# Provided text
================
Margaret ScavottoBy Margaret Scavotto, JD, CHC
Director of Compliance Services
Management Performance Associates

This is the fourth installment of the Compliance Culture Building Blocks series.

Compliance is complicated. A compliance program that takes a hard-lined “hammer” approach only makes this worse. Yes, of course you need to discipline employees who violate the compliance program. But a “get it right or else” attitude will not motivate most people to comply—and it certainly won’t motivate people to report problems to you. A compliance program that strives to help employees do their jobs in a way that adheres to the compliance program makes things easier for employees. Where would you rather work?

Culture is in the context

You hire employees with good values and high integrity. How do you reinforce those values so employees make the right decision in a tough situation? By making compliance your context. Compliance should be part of the conversation, from line staff to leadership and executives. This can’t happen unless everyone is trained, and compliance is part of the dialogue.

Training opportunities are everywhere

In order to make compliance part of your culture, training needs to go far beyond the annual compliance training PowerPoint session or video. Your strategy should be to help employees understand compliance, every day.
================
# Assignment
Carry on the article on building a compliance culture from the point where it ends.

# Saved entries
================
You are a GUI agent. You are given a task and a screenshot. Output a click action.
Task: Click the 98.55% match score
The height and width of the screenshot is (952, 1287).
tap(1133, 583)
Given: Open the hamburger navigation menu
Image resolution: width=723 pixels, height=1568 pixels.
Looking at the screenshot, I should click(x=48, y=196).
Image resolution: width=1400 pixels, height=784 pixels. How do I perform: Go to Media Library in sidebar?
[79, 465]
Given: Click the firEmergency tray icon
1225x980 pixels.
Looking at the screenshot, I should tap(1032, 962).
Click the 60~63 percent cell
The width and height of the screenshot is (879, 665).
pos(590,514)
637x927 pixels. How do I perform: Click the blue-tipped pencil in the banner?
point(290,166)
================
# Answer for the task
Employees are busy providing patient care, documenting their work, and submitting claims. We can help our employees do these things in a way that adheres to the compliance program. This requires compliance to meet employees where they are. How can you get compliance reminders in front of your team throughout their work flow? Would a shift change chat work? Flyers in the bathrooms? Training doesn’t have to be a 30- to 60- minute in-service to be effective.

In this era of social media, infotainment and information overload, staff are constantly inundated with new information. This means you need to make some noise. Think outside the box for ways to keep compliance risks top-of-mind. Use examples so employees are prepared to respond in a tough situation.

Market compliance to your staff

If compliance feels like a hammer in your organization, it’s time to re-brand. Brand your message so people see compliance as something that helps them do their jobs—not as something confusing, or something to fear. Once you choose your message, get the word out. Launch a compliance campaign, plan a compliance week, and find ways to increase your Compliance Officer’s visibility.

Be an ally to your staff and help them participate in your compliance journey, and your compliance culture and employee satisfaction will grow.